One example of some of the really truly special “wild fruit” that summer bears is Cirio Collective. Co-founders Jeffrey and Lia Cirio are both extremely talented choreographers and dancers who have pulled together their friends and talented dancers to create the collective. Seeing these soloists branch out on their own, during the summer, away from their larger established ballet companies is so refreshing. Ballet dancers unleashed like Cirio Collective should be playing at places like New York’s Joyce Theatre. (Speaking of The Joyce, why doesn’t Boston have a venue like the Joyce where we can enjoy some of these smaller more grassroots companies.?)
Cirio Collective performed in the studio theatre at Integrarte this past Friday, presenting three works. The intimacy of the space itself is special and freeing. Being so close to the dances and dancers breaks down some of the barriers of the larger traditional venues and the dance itself is vibrant, not overworked, nor under a microscope.
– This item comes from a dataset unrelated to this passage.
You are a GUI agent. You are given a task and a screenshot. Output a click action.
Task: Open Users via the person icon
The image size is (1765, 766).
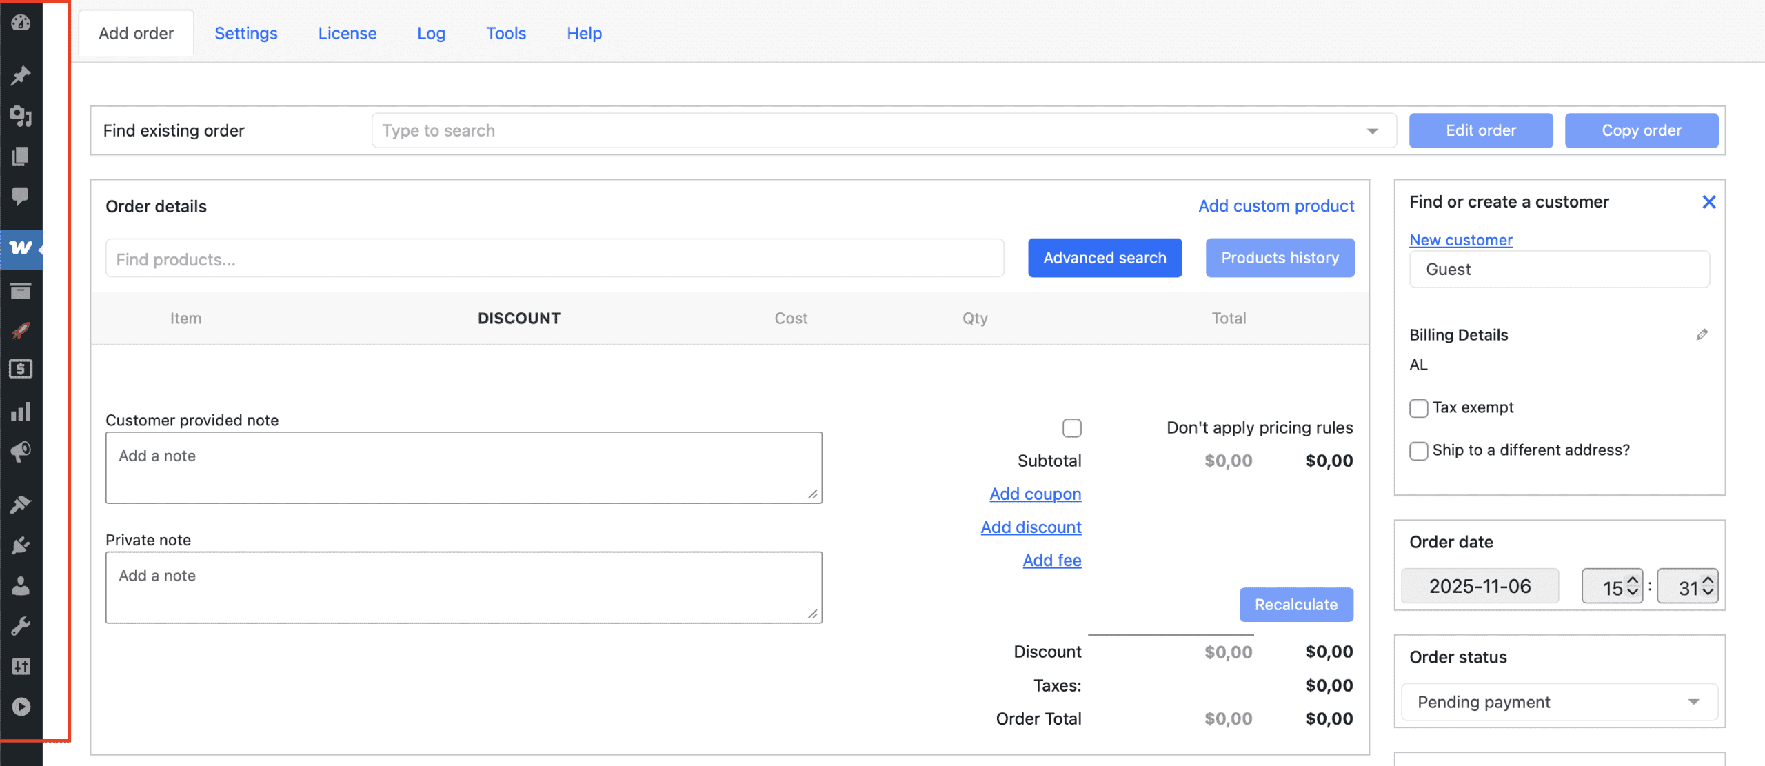point(21,586)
It is dance that breathes.
Like summer fruit, summer dance has a freshness you don’t find anywhere else. You can enjoy a beautiful carefully crimped blueberry pie from the local bakery and it is delicious. That’s the mixed program you see at the Opera House. But that pie doesn’t compare to heading out to the blueberry bush, picking a plump fresh blueberry still warm from the sun, and popping it unwashed into your mouth. The taste of that blueberry is sheer uninhibited summer bliss. It is freaking delicious and a moment that stops time. That is summer dance.
The performance began with a piece choreographed by Paul Craig, who in addition to being a talented choreographer is Principal Dancer with Boston Ballet. The Fourth Way, was a joy to watch. It began on a slow primal level like slowly waking up and become aware of one’s own breathing. The movement was beautiful to watch with a flow and swing to it that built throughout the trio. Set to music by Josh Knowles, it was uplifting and beautiful to watch.
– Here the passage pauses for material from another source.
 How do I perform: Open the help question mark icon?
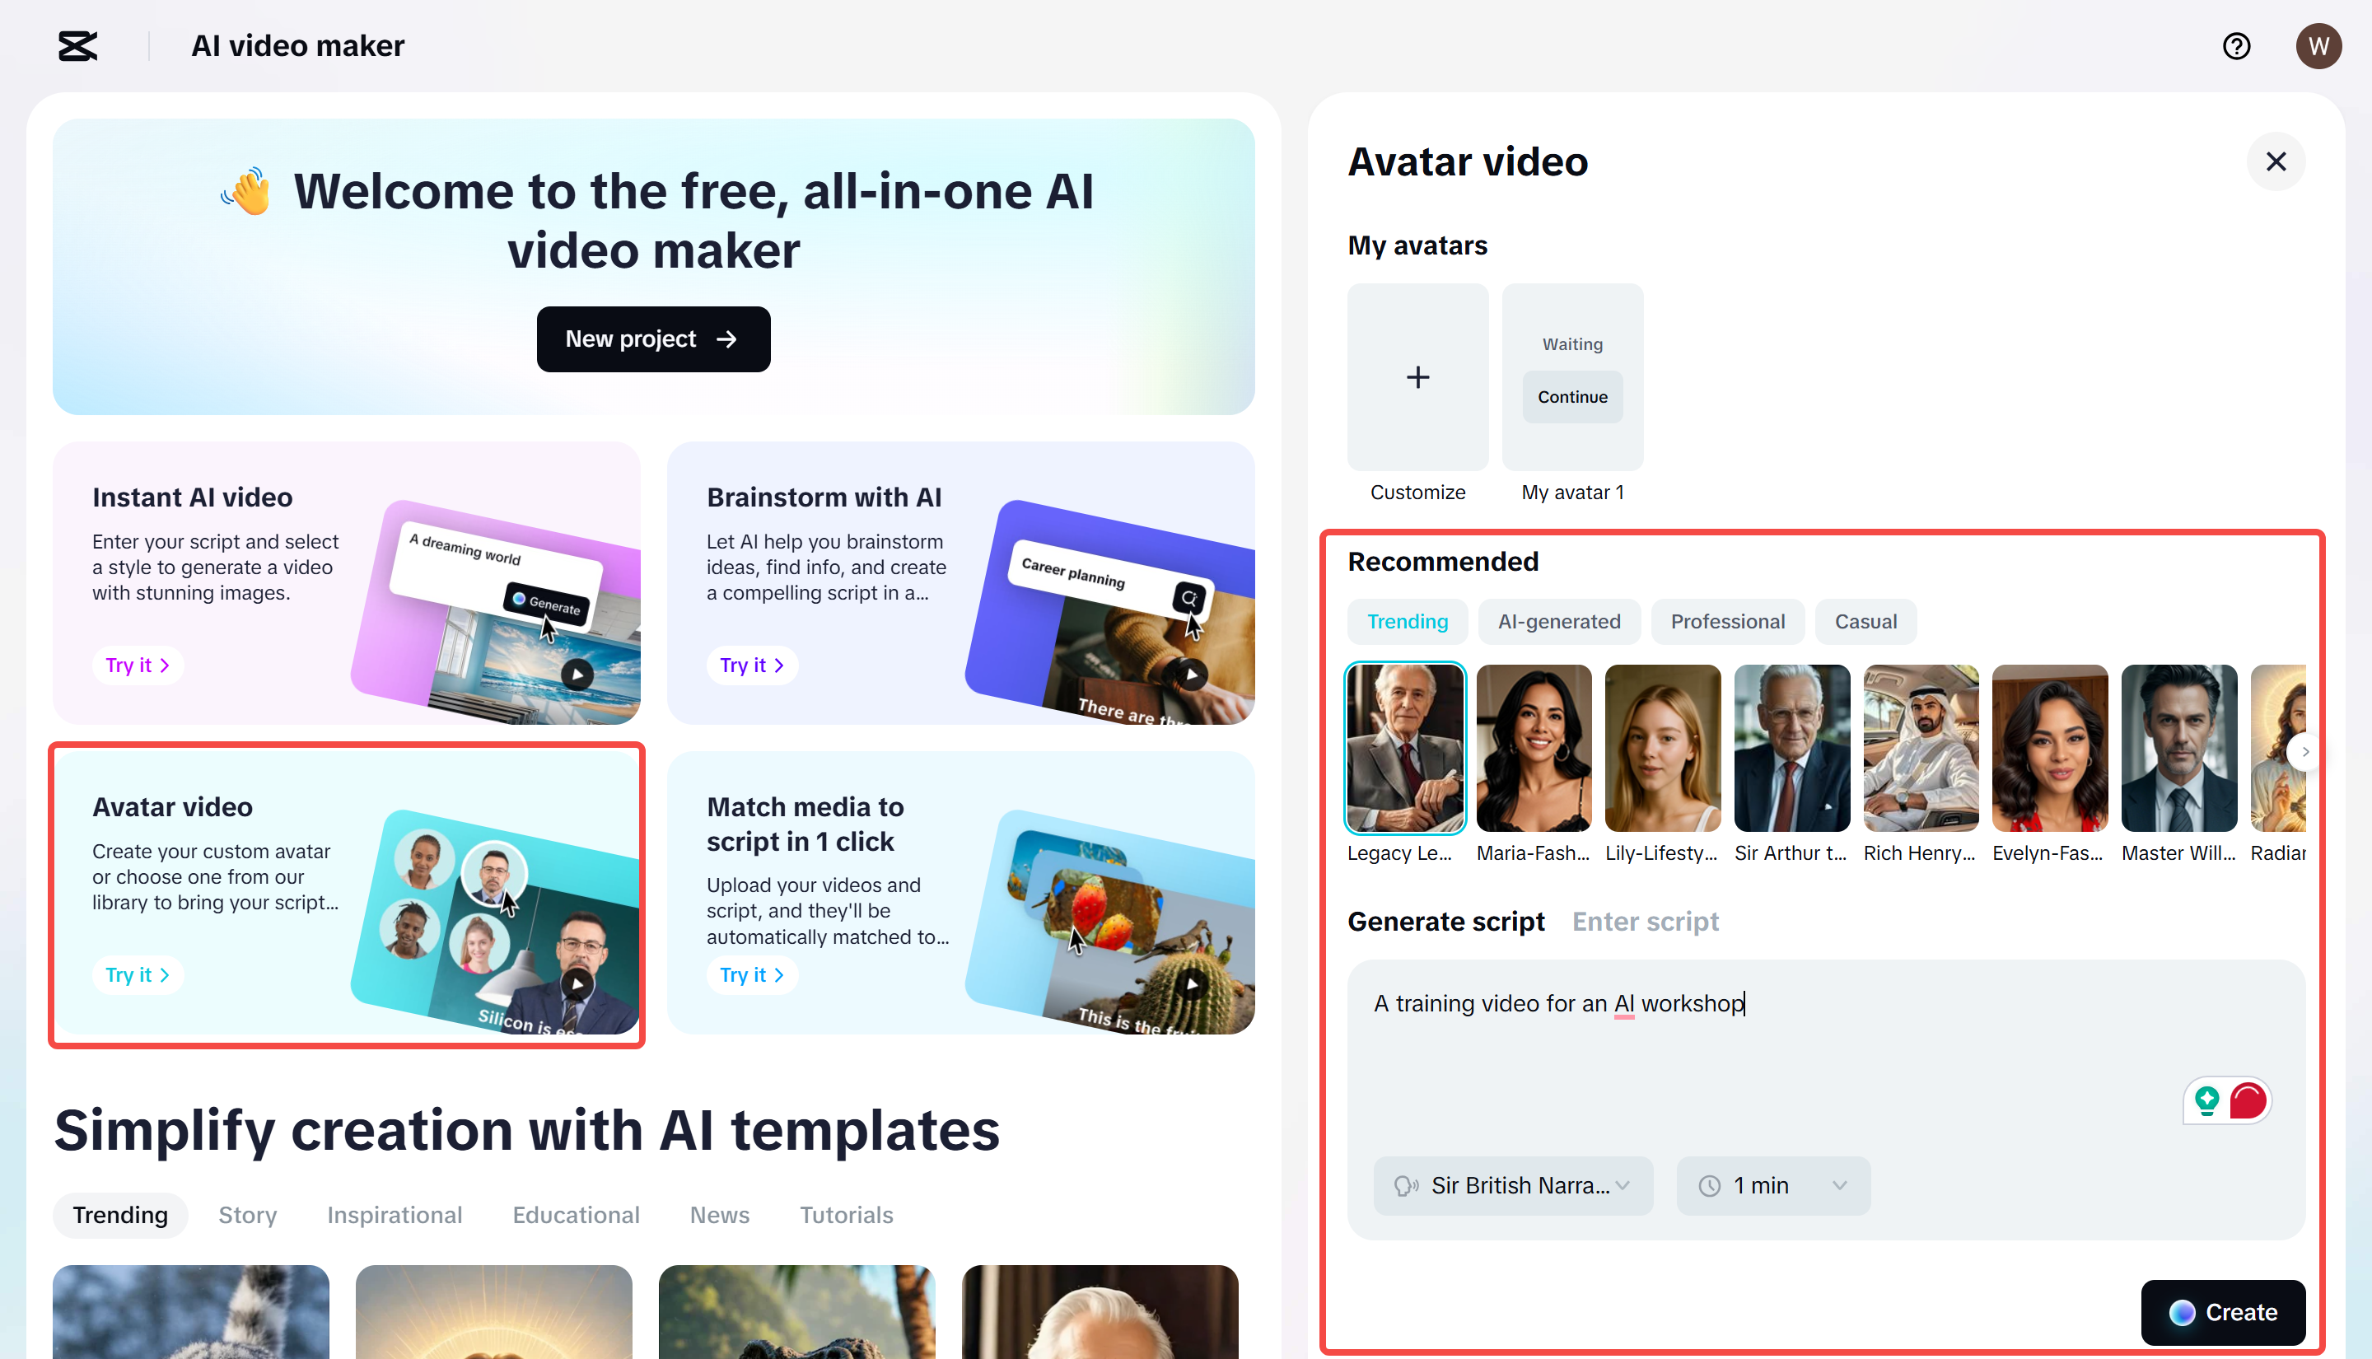point(2237,46)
The second piece, was a collaboration choreographed and danced by Lia Cirio, Boston Ballet Principal and choreographer, and Emily Mistretta, Kansas City Ballet. Woven in (Mint & Tiger) was a duet with movement woven together in a way that ballroom dance is. This contemporary piece took that connection and interwoven nature of movement that you always see in ballroom and made it work in a contemporary duet. It reminded me of the days of dancing contact improv with Andrew Harwood at Bates Dance Festival when dancers movement were interwoven and improvised and pieces were created that no one saw except the occasional staff member walking by and no dancer would be able to recreate. This duet had that sense of a natural partnership and flow while telling a story of two bodies, two female dancers moving together sometimes as one and other times as two single threads connected.
There was an interesting theme, intentional or not, throughout the three pieces with a focus on faces and heads. I think through the pandemic and adopting masks we have a new appreciation for our heads and faces. We meet one another masked, have seen one another unmasked, have feared a coughing head, have learned to appreciate one another’s faces in a new way. In many of the dances heads were pushed and pulled, knocked off the center of their supporting necks, rested upon one another’s shoulder, eyes shielded, ears covered and such.
The last piece was choreographed by Jeffrey Cirio. There is Beauty in the Dark is a piece that places a platter of hope in front of the collective “we” who have lived through an interesting and difficult few years. Too often we keep on walking through life trying to pretend everything is normal, but there is very little normal about our lives these days. Our world keeps having segments of it being flipped on its head. This piece has that easy saunter through life energy but then solos and duets break off that show some of the moments that literally took people’s breathe away in the past few years. The music included a piece by Danilo Walde, by dancer, choreographer and collective member Paul Craig, and Johann Sebastian Bach Reworked by Anna Stromer. The piece begins with a dance club like bass and beat running in the background and the movement became the melody. Movement themes appeared throughout the dance including those focused on the head and face I mentioned before.
After having watched Cirio Collective, I just want more. I hope to see them on bigger stages (but not too big because otherwise you lose that beautiful intimacy and shared experience) in NYC, Boston, Toronto, Montreal, London or wherever they want to go.
Cirio Collective dancers each bring an individual talent and story to the company. Principal or not, no one dancer offers less to the dances than any other. This carefully selected or perhaps organic group of friends and colleagues is a fabulous group. It includes: Jeffrey Cirio, Lia Cirio, Tyson Clark, Paul Craig, Lorenzo Dunton, Blaine Hoven, Anjuli Hudson, Emily Mistretta.